- _What you should do_
Copy all of the following material verbatim, keeping every line unchanged.

- _Records for processing_
================

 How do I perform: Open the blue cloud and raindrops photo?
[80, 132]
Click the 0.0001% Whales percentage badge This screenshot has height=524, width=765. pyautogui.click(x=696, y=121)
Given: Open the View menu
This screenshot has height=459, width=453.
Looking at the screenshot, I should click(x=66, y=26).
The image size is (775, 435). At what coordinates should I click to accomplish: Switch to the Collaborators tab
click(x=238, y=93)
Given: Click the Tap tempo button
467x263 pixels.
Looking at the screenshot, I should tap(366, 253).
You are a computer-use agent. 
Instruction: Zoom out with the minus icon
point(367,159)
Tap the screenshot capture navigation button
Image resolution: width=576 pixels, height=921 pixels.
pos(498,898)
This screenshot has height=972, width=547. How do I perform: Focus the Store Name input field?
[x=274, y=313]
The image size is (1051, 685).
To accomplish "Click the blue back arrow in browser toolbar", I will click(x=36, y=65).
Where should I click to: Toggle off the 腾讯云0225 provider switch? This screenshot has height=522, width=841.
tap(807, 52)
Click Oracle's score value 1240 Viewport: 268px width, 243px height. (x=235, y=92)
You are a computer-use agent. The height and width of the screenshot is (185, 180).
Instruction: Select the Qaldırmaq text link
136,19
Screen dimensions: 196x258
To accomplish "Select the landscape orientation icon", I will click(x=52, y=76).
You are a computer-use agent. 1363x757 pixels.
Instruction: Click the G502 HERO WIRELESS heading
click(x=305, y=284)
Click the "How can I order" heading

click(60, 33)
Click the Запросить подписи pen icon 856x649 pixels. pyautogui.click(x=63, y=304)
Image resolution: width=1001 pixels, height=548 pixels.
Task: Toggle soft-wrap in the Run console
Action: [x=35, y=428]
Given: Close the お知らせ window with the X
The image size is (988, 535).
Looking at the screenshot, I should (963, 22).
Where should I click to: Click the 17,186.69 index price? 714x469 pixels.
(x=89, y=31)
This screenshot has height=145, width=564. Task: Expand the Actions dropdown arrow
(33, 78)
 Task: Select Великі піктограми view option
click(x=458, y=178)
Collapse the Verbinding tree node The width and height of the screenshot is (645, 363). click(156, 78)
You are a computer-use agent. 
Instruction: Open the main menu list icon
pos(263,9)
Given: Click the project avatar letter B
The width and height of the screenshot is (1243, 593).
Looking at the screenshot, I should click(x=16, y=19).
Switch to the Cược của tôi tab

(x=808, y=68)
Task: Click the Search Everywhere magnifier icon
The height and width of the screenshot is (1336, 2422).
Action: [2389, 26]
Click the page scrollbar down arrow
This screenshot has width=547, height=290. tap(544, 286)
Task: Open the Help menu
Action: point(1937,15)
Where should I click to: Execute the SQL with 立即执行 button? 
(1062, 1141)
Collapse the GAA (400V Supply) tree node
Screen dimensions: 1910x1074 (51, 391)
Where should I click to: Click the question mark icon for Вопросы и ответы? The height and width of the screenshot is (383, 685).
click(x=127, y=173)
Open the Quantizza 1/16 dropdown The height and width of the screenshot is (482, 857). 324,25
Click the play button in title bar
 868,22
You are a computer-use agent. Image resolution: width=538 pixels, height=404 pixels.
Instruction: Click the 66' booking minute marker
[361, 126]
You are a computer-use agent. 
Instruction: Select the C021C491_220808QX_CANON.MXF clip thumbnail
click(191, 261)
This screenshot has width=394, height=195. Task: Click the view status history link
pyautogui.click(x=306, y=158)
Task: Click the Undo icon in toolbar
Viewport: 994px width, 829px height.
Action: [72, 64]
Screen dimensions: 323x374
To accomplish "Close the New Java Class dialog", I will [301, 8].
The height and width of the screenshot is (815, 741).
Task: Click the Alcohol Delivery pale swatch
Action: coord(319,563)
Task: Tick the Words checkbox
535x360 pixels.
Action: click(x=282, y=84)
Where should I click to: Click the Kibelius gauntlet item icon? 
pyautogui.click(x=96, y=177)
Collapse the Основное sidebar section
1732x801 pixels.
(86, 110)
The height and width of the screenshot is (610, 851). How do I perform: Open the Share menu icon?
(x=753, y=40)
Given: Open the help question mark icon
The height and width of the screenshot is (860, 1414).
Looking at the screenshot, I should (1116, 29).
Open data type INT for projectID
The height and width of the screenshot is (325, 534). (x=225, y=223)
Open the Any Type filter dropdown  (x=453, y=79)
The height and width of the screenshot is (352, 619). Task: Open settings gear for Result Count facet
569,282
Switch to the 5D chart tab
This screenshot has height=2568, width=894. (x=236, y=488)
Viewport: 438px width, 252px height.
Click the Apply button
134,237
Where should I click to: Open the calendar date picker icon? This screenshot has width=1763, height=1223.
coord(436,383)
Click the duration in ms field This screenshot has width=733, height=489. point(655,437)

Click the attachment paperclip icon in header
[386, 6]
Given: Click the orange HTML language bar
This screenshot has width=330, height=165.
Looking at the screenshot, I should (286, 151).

================

- _Worked solution_
 How do I perform: Open the blue cloud and raindrops photo?
[80, 132]
Click the 0.0001% Whales percentage badge This screenshot has height=524, width=765. pyautogui.click(x=696, y=121)
Given: Open the View menu
This screenshot has height=459, width=453.
Looking at the screenshot, I should click(x=66, y=26).
The image size is (775, 435). At what coordinates should I click to accomplish: Switch to the Collaborators tab
click(x=238, y=93)
Given: Click the Tap tempo button
467x263 pixels.
Looking at the screenshot, I should tap(366, 253).
You are a computer-use agent. 
Instruction: Zoom out with the minus icon
point(367,159)
Tap the screenshot capture navigation button
Image resolution: width=576 pixels, height=921 pixels.
pos(498,898)
This screenshot has height=972, width=547. How do I perform: Focus the Store Name input field?
[x=274, y=313]
The image size is (1051, 685).
To accomplish "Click the blue back arrow in browser toolbar", I will click(x=36, y=65).
Where should I click to: Toggle off the 腾讯云0225 provider switch? This screenshot has height=522, width=841.
tap(807, 52)
Click Oracle's score value 1240 Viewport: 268px width, 243px height. (x=235, y=92)
You are a computer-use agent. The height and width of the screenshot is (185, 180).
Instruction: Select the Qaldırmaq text link
136,19
Screen dimensions: 196x258
To accomplish "Select the landscape orientation icon", I will click(x=52, y=76).
You are a computer-use agent. 1363x757 pixels.
Instruction: Click the G502 HERO WIRELESS heading
click(x=305, y=284)
Click the "How can I order" heading

click(60, 33)
Click the Запросить подписи pen icon 856x649 pixels. pyautogui.click(x=63, y=304)
Image resolution: width=1001 pixels, height=548 pixels.
Task: Toggle soft-wrap in the Run console
Action: [x=35, y=428]
Given: Close the お知らせ window with the X
The image size is (988, 535).
Looking at the screenshot, I should (963, 22).
Where should I click to: Click the 17,186.69 index price? 714x469 pixels.
(x=89, y=31)
This screenshot has height=145, width=564. Task: Expand the Actions dropdown arrow
(33, 78)
 Task: Select Великі піктограми view option
click(x=458, y=178)
Collapse the Verbinding tree node The width and height of the screenshot is (645, 363). click(156, 78)
You are a computer-use agent. 
Instruction: Open the main menu list icon
pos(263,9)
Given: Click the project avatar letter B
The width and height of the screenshot is (1243, 593).
Looking at the screenshot, I should click(x=16, y=19).
Switch to the Cược của tôi tab

(x=808, y=68)
Task: Click the Search Everywhere magnifier icon
The height and width of the screenshot is (1336, 2422).
Action: [2389, 26]
Click the page scrollbar down arrow
This screenshot has width=547, height=290. tap(544, 286)
Task: Open the Help menu
Action: point(1937,15)
Where should I click to: Execute the SQL with 立即执行 button? 
(1062, 1141)
Collapse the GAA (400V Supply) tree node
Screen dimensions: 1910x1074 (51, 391)
Where should I click to: Click the question mark icon for Вопросы и ответы? The height and width of the screenshot is (383, 685).
click(x=127, y=173)
Open the Quantizza 1/16 dropdown The height and width of the screenshot is (482, 857). 324,25
Click the play button in title bar
 868,22
You are a computer-use agent. Image resolution: width=538 pixels, height=404 pixels.
Instruction: Click the 66' booking minute marker
[361, 126]
You are a computer-use agent. 
Instruction: Select the C021C491_220808QX_CANON.MXF clip thumbnail
click(191, 261)
This screenshot has width=394, height=195. Task: Click the view status history link
pyautogui.click(x=306, y=158)
Task: Click the Undo icon in toolbar
Viewport: 994px width, 829px height.
Action: [72, 64]
Screen dimensions: 323x374
To accomplish "Close the New Java Class dialog", I will [301, 8].
The height and width of the screenshot is (815, 741).
Task: Click the Alcohol Delivery pale swatch
Action: coord(319,563)
Task: Tick the Words checkbox
535x360 pixels.
Action: click(x=282, y=84)
Where should I click to: Click the Kibelius gauntlet item icon? 
pyautogui.click(x=96, y=177)
Collapse the Основное sidebar section
1732x801 pixels.
(86, 110)
The height and width of the screenshot is (610, 851). How do I perform: Open the Share menu icon?
(x=753, y=40)
Given: Open the help question mark icon
The height and width of the screenshot is (860, 1414).
Looking at the screenshot, I should (1116, 29).
Open data type INT for projectID
The height and width of the screenshot is (325, 534). (x=225, y=223)
Open the Any Type filter dropdown  (x=453, y=79)
The height and width of the screenshot is (352, 619). Task: Open settings gear for Result Count facet
569,282
Switch to the 5D chart tab
This screenshot has height=2568, width=894. (x=236, y=488)
Viewport: 438px width, 252px height.
Click the Apply button
134,237
Where should I click to: Open the calendar date picker icon? This screenshot has width=1763, height=1223.
coord(436,383)
Click the duration in ms field This screenshot has width=733, height=489. point(655,437)

Click the attachment paperclip icon in header
[386, 6]
Given: Click the orange HTML language bar
This screenshot has width=330, height=165.
Looking at the screenshot, I should (286, 151).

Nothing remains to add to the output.